The 425 and 439 m/z ions were identified as being lupenone and lupenone-derived oxime and such substances have already been reported in resins of species of Protium sp. There was also the presence of ions 121 and 177 m/z, which are characteristic signals of contaminants known as phthalic acid esters.
The presence of alpha and beta-amirin, as well as lupenone and lupenone-derived oxime have already been reported in literature, both in the resin and in the leaves of P. heptaphyllum, corroborating the results of the mass spectrometry analysis of the different resin extracts found in our study [24, 25].
The presence of the mass signals characteristic of phytallic acid derivatives was also observed, however these are considered one of the most known contaminants in spectrometric analysis, derived from the solvent's contact with plastic [26-28]. Thus, they were not considered compounds present in the resin.
The structure of the triterpenic mixture of alpha and beta-amyrins was confirmed by NMR analysis. Although there are some signs of chemical shifts in the NMR of 1H and 13C when compared with the literature data, the structural elucidation presented in this work is unambiguous, since there are many studies in literature discussing the typical shifts presented by these structures, which was clearly detected in our spectra [7, 21, 22, 25, 29].
Analysis of 1H and 13C in nuclear magnetic resonance spectra showed characteristic signals of the oleane skeleton. Doublets corresponding to carbinolic carbons, which are characteristic of triterpenoids of 3-beta-OH type and two triplets in S 5.16 and 5.21, correspond to the CH bond of olefins.

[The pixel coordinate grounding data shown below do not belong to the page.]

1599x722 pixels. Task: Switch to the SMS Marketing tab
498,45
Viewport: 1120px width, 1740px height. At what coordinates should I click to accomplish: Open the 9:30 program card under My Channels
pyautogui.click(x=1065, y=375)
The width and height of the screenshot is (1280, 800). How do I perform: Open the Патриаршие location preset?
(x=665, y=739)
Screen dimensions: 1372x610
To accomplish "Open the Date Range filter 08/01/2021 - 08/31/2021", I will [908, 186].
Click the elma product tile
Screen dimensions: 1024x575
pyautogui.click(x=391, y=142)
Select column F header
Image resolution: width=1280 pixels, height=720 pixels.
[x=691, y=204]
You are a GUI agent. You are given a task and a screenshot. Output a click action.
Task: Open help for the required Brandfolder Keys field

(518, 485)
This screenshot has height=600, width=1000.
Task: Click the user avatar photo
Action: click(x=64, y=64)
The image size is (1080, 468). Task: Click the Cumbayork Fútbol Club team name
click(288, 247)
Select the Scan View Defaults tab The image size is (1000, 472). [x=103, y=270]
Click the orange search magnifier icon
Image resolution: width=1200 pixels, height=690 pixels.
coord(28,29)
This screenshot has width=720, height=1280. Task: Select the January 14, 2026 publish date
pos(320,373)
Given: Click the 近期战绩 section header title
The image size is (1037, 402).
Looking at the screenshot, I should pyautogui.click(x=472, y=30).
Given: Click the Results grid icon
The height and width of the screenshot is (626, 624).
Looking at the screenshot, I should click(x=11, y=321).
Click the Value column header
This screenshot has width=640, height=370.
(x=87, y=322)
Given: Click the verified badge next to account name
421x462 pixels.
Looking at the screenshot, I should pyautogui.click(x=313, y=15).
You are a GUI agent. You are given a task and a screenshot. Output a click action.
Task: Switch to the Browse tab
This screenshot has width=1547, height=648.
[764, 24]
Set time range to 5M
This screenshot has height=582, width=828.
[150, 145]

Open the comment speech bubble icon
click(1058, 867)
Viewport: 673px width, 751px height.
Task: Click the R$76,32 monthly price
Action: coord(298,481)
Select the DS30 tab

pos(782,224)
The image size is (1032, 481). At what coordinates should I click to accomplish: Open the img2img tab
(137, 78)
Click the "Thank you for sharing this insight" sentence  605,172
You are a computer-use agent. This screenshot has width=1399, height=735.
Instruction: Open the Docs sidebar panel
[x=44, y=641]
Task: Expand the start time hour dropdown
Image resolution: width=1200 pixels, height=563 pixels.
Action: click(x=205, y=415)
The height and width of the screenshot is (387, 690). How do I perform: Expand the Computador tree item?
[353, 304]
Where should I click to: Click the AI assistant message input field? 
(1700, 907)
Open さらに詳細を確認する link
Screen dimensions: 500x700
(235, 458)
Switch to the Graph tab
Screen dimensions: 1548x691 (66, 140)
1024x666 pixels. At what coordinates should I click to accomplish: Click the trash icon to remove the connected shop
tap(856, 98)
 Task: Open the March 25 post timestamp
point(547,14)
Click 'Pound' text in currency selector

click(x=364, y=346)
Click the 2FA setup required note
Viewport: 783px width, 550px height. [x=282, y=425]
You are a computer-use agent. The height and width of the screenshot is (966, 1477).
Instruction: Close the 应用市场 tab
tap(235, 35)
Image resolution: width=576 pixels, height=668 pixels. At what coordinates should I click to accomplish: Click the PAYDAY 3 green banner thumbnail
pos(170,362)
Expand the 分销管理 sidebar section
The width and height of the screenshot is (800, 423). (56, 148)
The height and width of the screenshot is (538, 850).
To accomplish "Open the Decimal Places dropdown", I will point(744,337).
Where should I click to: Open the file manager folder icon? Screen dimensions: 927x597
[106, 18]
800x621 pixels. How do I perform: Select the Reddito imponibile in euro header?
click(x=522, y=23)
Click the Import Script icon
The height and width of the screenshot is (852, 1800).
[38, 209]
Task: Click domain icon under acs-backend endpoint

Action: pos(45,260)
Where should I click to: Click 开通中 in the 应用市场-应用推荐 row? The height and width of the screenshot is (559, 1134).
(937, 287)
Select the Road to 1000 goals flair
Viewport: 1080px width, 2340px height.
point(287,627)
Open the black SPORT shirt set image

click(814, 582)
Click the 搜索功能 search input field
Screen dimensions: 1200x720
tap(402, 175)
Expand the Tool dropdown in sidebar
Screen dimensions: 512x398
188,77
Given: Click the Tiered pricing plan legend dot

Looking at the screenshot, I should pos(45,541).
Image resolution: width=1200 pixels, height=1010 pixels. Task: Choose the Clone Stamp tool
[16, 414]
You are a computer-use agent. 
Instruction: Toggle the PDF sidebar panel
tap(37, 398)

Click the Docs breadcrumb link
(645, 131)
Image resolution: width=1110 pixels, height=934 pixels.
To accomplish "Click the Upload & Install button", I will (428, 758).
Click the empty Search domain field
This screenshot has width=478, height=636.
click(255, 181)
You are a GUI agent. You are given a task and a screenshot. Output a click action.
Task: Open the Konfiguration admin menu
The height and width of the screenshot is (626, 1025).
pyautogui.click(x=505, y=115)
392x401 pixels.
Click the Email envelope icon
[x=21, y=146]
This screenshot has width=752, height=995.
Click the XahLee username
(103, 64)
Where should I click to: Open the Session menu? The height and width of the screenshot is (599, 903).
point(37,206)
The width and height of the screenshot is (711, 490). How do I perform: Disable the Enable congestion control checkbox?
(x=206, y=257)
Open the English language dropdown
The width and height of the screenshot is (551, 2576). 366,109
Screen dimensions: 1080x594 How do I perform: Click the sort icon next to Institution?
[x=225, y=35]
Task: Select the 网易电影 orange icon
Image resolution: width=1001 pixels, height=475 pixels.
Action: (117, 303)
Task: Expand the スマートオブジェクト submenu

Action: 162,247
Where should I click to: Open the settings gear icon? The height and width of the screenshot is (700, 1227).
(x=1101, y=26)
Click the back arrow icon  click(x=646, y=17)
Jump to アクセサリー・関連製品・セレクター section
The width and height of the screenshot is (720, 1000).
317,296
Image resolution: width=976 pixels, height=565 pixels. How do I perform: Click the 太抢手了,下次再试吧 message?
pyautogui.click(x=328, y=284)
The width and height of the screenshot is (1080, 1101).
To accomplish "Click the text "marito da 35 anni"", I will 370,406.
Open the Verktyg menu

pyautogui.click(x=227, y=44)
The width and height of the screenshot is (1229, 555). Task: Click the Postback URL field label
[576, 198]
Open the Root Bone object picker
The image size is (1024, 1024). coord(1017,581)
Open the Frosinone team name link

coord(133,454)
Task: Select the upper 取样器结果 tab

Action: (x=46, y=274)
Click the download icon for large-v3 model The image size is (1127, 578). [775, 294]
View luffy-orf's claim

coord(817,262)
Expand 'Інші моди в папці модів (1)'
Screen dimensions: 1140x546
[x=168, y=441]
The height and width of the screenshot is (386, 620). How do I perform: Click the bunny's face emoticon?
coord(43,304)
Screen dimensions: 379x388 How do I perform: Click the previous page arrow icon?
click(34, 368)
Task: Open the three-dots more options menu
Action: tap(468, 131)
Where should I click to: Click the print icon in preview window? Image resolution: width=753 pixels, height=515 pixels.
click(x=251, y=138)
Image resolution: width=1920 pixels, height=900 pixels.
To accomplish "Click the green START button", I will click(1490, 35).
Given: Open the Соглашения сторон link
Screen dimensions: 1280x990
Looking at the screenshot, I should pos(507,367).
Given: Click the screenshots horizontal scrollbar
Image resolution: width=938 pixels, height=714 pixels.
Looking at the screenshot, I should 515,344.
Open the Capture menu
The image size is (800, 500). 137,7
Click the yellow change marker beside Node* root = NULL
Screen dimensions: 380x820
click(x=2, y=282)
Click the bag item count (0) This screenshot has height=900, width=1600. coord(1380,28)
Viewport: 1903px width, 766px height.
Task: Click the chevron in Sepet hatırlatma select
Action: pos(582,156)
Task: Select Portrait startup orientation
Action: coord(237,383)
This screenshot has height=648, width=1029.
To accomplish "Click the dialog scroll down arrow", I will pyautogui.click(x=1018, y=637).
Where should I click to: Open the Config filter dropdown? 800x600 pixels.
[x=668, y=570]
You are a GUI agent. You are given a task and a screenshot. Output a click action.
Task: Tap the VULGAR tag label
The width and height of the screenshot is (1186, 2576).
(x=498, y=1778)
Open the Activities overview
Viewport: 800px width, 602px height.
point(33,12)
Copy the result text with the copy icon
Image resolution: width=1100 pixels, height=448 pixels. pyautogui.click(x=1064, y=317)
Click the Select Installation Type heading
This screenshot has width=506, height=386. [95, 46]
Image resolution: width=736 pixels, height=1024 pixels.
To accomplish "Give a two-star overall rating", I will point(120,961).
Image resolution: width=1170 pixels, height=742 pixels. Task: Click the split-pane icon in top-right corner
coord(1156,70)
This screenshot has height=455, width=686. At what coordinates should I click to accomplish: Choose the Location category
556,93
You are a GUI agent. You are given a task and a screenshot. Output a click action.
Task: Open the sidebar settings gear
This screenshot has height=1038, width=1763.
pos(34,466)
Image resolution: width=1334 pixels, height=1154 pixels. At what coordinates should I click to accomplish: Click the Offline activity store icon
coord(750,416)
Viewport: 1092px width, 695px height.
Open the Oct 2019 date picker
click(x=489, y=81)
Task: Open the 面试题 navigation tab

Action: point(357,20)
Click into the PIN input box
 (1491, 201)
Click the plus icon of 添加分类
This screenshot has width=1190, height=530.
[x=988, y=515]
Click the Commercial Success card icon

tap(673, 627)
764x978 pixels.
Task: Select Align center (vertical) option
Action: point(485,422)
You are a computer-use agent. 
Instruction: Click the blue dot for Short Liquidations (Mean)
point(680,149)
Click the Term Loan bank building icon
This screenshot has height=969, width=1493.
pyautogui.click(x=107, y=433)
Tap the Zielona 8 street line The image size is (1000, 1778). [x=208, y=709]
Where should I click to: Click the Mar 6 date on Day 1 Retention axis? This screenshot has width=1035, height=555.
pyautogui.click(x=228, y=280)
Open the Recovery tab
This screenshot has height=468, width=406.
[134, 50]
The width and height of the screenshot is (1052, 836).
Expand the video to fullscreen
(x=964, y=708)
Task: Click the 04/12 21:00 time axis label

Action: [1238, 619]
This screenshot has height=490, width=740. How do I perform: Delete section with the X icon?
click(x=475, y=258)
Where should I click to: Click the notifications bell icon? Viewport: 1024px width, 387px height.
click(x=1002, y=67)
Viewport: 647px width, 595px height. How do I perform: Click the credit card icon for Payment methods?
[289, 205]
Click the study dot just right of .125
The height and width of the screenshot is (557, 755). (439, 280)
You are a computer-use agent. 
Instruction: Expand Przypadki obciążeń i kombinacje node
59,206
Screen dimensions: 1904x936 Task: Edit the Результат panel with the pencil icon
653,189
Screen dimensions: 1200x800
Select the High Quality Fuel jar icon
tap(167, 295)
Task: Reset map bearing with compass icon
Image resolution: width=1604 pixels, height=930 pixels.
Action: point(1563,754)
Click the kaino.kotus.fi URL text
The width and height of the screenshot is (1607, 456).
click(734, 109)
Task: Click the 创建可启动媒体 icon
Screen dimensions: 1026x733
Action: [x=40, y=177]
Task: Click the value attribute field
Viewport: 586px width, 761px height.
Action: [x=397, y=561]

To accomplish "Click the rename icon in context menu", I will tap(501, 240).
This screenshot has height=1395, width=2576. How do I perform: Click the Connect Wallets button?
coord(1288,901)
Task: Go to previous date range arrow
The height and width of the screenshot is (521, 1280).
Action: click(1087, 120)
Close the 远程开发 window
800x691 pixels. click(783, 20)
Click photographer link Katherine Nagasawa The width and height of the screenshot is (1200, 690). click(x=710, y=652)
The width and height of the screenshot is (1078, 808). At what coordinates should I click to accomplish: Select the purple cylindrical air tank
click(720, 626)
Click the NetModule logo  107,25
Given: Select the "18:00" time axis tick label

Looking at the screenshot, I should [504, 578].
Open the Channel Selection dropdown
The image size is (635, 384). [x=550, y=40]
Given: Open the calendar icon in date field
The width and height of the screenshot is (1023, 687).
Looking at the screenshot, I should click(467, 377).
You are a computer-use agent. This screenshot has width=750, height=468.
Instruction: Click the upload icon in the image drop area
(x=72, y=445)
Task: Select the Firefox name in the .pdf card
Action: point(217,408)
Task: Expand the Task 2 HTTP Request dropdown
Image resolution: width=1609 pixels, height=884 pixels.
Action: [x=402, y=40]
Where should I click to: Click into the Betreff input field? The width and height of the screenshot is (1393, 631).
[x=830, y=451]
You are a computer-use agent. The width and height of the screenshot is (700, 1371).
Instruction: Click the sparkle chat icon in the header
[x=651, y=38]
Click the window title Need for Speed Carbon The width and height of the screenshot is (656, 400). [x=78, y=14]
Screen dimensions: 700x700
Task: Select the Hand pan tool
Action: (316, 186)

In the 13C NMR spectra, 30 characteristic signals were found: signals of non-hydrogenated sp2 carbon (C-13) at S 145.29 and C-12 carbon at δ 121.5 ppm, which corresponded to the double bond between the beta-amyrin carbons, in addition to the displacements at 124.20 and 139.74, referring to the double bond of alpha-amyrin C-12 and C-13 carbons, characteristic of the triterpenic mixture of alpha and beta amyrin (figures A1 and A2 of Appendix) [30].
Thus, this study was able to optimize the extractive process for obtaining the alpha and beta-amyrins mixture from Protium sp oleoresin and opens the perspective for the large-scale isolation of amyrins for future industrial use and pharmacological testing of these substances individually. In addition, using these isolates for chemical synthesis and structural adjustments according to purpose becomes feasible, whether for the cosmetic or pharmaceutical industry.